Cloud native databases are designed from the ground up to embrace core cloud principles: distributed architecture, automatic scalability, high availability, and elasticity. A prominent example is Amazon Aurora, which established the prevailing paradigm for online databases by championing the decoupling of compute and storage. This architecture allows the compute layer (responsible for query and transaction processing) and the storage layer (handling data persistence) to scale independently. As a result, database users benefit from granular resource allocation, cost efficiency through pay-per-use pricing, flexibility in hardware choices, and improved resilience by isolating persistent data from ephemeral compute instances.

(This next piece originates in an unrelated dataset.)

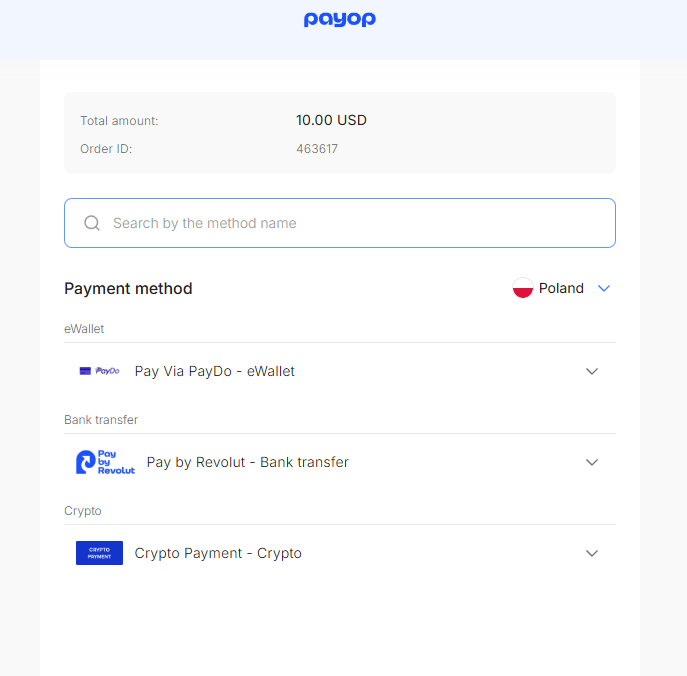Viewport: 687px width, 676px height.
Task: Select Pay Via PayDo - eWallet method
Action: click(340, 371)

In this blog post, we re-examine this decoupled architecture through the lens of cloud storage mediums. We argue that this prevailing model is at a turning point, poised to be reshaped by the emerging synergy between instance-level, volatile NVMe and highly durable object storage.

Separate Storage Nodes

The Aurora's design decouples a database into a stateless compute node and stateful, distributed storage nodes. The compute node executes queries and transactions, while storage nodes manage the transaction logs (WAL) and data pages. Internally, storage nodes apply log records to data pages, perform log truncation, and serve read requests for data absent from the compute node's buffer pool.

x

The influence of the Aurora’s decoupled architecture is unmistakable across the cloud database landscape. Successors like GCP AlloyDB and Azure SQL Database Hyperscale have all embraced similar architectures. The trend continues in open-source projects like NeonDB, which implements the decoupling architecture through its pageservers (data pages) and safekeepers (WALs).

The trend also extends to distributed databases like CockroachDB, TiDB, and YugabyteDB. Although they were originally architected as shared-nothing systems, it has become a common and recommended practice to deploy them on two sets of servers: one cluster for stateless compute and the other for stateful storage. This operational separation further refines the principle of independent scaling and management.

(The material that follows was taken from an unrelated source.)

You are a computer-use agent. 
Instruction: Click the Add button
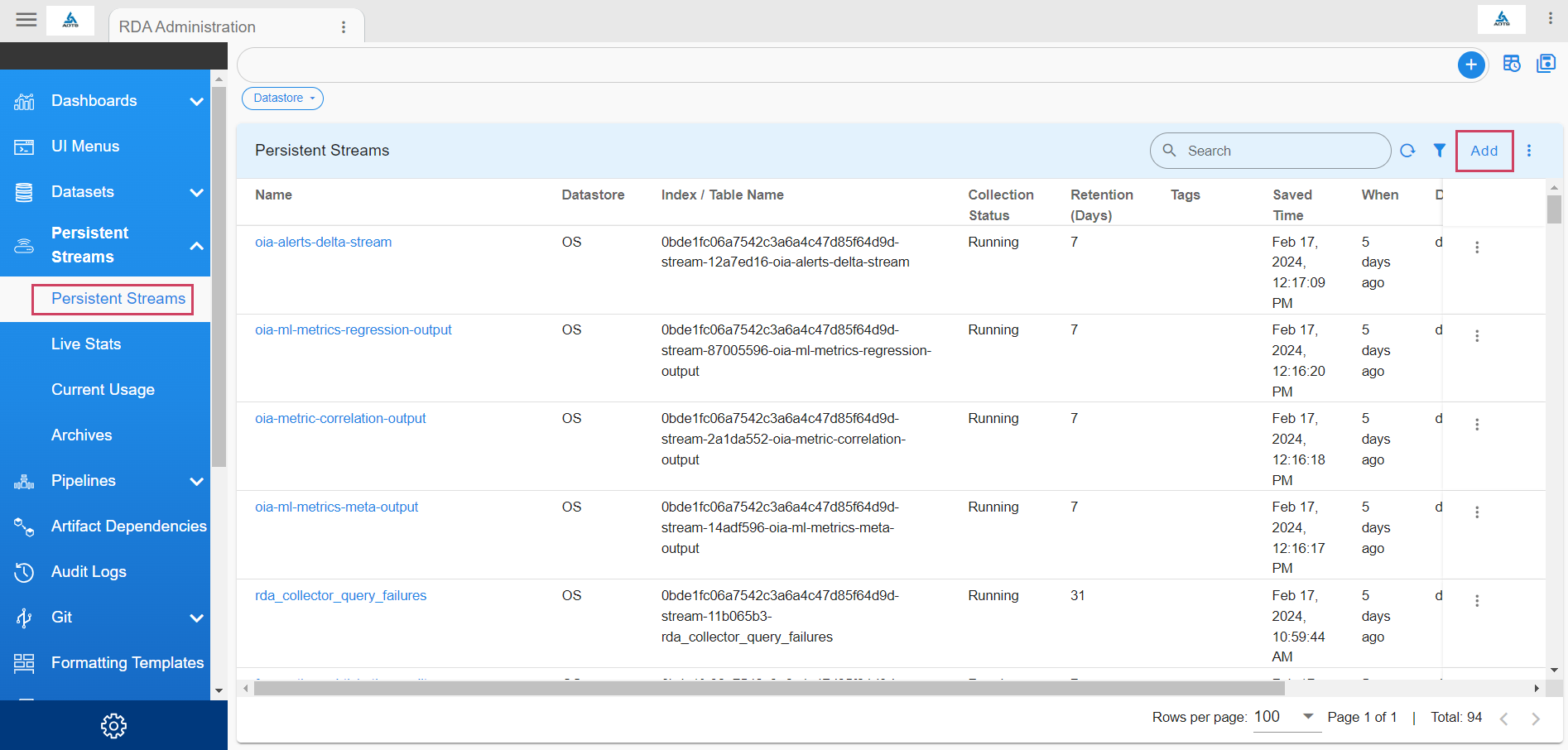(1484, 151)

In essence, one could argue that compute-storage decoupling serves as a foundational pillar for cloud-native online databases, which rely on one or more separate storage nodes.

The Landscape of Cloud Storage Mediums

It is a common misconception to view cloud storage as merely an extension of on-premises solutions. In fact, cloud platforms offer a diverse spectrum of storage mediums, each with performance and cost characteristics that differ drastically from traditional models. The three most common tiers in the cloud are instance-local storage (e.g., NVMe), network-attached block storage (e.g., Amazon EBS), and object storage (e.g., Amazon S3).

Block-level storage is a cloud service that emulates network-attached hard drives. As a resource provisioned and billed independently from VMs, it guarantees full data durability beyond the lifecycle of any attached VM. The combination of familiarity and resilience has made it the de facto storage medium for online databases.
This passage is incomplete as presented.